BP boss: Sometimes you get hit by a bus

By Sarah Arnott

Tony Hayward's poorly chosen words in the weeks since the Deepwater Horizon rig blew up in the Gulf of Mexico have hastened his fall from grace.

But yesterday, on his final day as BP chief executive, he got it right.

"Sometimes you step off the pavement and you get hit by a bus," a stunned Hayward told the media in London, neatly summing up the events that have brought to a close his 30-year stint in the oil industry.

Three months after explosion that killed 11 people and unleashed the worst oil spill in US history, Hayward is to step down from his job as BP chief executive, to be replaced by a US colleague, Bob Dudley.

The announcement of the "mutual agreement" between Hayward and BP came as little surprise after a series of gaffes left Hayward branded "the most hated and clueless man in America".

But there was no hiding his heartbreak, despite a severance package worth up to £12m ($NZ25.5m) and a non-executive place on the board of BP's Russian joint venture TNK-BP. After stressing that the loss of life in the rig disaster put all subsequent events into context, an exhausted-looking Hayward said the announcement of his departure was "a very sad day for me personally".

"My entire career has been at BP. I love the company and everything it stands for," he said, describing the move as a "practical matter" after he was "demonised and vilified" in the US. "BP can't move on as a company in the US with me as its leader," he said. "I don't know if that will assuage the politicians or not but it is the right thing to stand down."

Hayward made some huge PR errors in the aftermath of the disaster that has pumped more than five million barrels of oil into the Gulf and tarred beaches from Texas to Florida. The first sign of trouble was his early suggestion the environmental impact was likely to be "very, very modest".

A later quip that he "would like his life back", and a day off to go yacht-racing with his son, were even worse. And at a mammoth grilling by the US Congress Energy Committee he was lambasted as evasive and difficult, with one committee member accusing him of avoiding his responsibility and "kicking the can down the road".

But despite his obvious deflation, Hayward mounted an unapologetic defence of BP's "unprecedented" response to the disaster, saying it has been a "model" of corporate responsibility that "not many other companies could have contemplated, let alone done".

He also pointed to the successes - the "extraordinary engineering feat" of the latest efforts to cap the well, the scale of the clean-up and the claims process for compensation. "Was I even close to perfect? Absolutely not. With the benefit of hindsight, would I have done things differently? Of course. But would I change fundamentally what BP did and the role I played? No," Hayward said.

And he could not resist a final side-swipe at the US political establishment that has gone after him with such savagery. He will not be appearing at another Congressional hearing, on Thursday, to answer allegations that BP lobbied for the release of Lockerbie bomber Abdel Basset al-Megrahi to help it win oil contracts in Libya. "I have a busy week so we are sending someone else," he said.

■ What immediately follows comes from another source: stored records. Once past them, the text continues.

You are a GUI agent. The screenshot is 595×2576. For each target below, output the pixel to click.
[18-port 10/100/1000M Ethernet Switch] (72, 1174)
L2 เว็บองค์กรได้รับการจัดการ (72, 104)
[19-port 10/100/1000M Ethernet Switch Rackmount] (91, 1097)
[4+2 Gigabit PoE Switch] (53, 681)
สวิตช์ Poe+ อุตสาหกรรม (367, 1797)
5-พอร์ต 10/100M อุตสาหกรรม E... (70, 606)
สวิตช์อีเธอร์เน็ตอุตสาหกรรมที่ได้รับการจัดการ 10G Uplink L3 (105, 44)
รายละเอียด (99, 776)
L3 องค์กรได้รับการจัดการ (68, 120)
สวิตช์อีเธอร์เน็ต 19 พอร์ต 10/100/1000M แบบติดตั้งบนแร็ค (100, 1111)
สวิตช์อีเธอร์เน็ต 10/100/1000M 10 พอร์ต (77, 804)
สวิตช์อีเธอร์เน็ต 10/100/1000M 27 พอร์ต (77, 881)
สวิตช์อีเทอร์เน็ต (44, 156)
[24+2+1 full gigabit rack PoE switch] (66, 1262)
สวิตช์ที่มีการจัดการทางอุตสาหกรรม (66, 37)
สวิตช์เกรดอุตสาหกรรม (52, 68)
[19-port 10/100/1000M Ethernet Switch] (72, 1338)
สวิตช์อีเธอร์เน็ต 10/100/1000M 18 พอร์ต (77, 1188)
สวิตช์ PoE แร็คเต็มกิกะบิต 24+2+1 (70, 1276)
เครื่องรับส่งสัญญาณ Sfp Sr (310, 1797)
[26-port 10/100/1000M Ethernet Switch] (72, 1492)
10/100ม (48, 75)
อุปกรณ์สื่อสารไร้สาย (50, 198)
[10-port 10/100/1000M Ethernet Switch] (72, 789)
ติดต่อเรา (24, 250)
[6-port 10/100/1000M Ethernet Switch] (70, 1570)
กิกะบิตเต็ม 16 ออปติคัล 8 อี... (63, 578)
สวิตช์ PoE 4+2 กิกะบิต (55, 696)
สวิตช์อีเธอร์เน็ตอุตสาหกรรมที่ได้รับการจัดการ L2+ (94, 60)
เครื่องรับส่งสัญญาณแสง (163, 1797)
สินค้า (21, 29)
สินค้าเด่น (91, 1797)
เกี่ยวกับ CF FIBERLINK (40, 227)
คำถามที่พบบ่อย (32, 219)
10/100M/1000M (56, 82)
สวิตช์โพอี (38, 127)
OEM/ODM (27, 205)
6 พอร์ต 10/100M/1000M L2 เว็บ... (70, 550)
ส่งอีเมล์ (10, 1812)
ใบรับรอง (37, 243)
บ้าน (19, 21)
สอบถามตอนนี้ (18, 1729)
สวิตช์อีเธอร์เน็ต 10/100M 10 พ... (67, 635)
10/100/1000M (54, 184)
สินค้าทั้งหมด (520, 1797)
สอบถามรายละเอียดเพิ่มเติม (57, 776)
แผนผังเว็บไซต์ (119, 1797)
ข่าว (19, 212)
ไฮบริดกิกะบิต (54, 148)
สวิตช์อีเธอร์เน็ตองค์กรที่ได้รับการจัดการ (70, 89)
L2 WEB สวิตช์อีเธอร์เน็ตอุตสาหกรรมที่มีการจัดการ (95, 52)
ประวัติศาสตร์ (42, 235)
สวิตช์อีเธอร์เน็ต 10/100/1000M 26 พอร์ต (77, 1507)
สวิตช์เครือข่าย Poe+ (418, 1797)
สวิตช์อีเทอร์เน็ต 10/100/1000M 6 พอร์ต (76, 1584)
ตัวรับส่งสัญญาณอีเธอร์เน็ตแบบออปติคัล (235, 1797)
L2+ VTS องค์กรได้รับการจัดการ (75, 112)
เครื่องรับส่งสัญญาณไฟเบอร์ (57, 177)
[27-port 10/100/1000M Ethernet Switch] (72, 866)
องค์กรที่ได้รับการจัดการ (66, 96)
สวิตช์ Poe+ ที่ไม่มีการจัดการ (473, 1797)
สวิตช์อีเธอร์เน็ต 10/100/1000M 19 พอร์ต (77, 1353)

The tragedy at the Macondo well makes a mockery of Hayward's promise, when he took the top job three years ago, to focus "laser-like" on safety. But company insiders and industry commentators alike agree he has made progress in transforming the buccaneering culture fostered by his predecessor, Lord Browne.

The task of addressing BP's safety record now moves to Dudley, who takes over on 1 October. His brief will be to take the company forward: selling off $US30bn-worth of assets to fund compensation claims, dealing with the fall-out from official investigations into the disaster and rehabilitating BP's deeply tarnished image in the US.

Carl-Henric Svarnberg, the BP Chairman, yesterday paid tribute to the out-going boss. "[Tony Hayward] has done a good job at BP all through almost 30 years and also as chief executive."

Svarnberg also denied that Dudley's US nationality was the deciding factor in his appointment, describing him as an unusually well-travelled "international man" after 30 years in the oil industry, including three in China and nine in Russia.

Dudley added his voice to the commendations of Hayward's leadership. "I have the greatest admiration for Tony Hayward - for what he has done as chief executive, how he has transformed the company and his unwavering dedication to ensure BP met it commitments to the people of the US Gulf coast," Dudley said.

With Greenpeace activists closing down petrol stations across London in protest at BP's environmental record, he also took the opportunity to stress his awareness of the challenges ahead.

"These kinds of changes don't happen overnight ... but now we've had this incident we need to accelerate those changes," he said. But the final word was for Hayward.

"Whether it is fair or not is not the point," he said of his departure. "The fact is that life isn't fair. We all know that."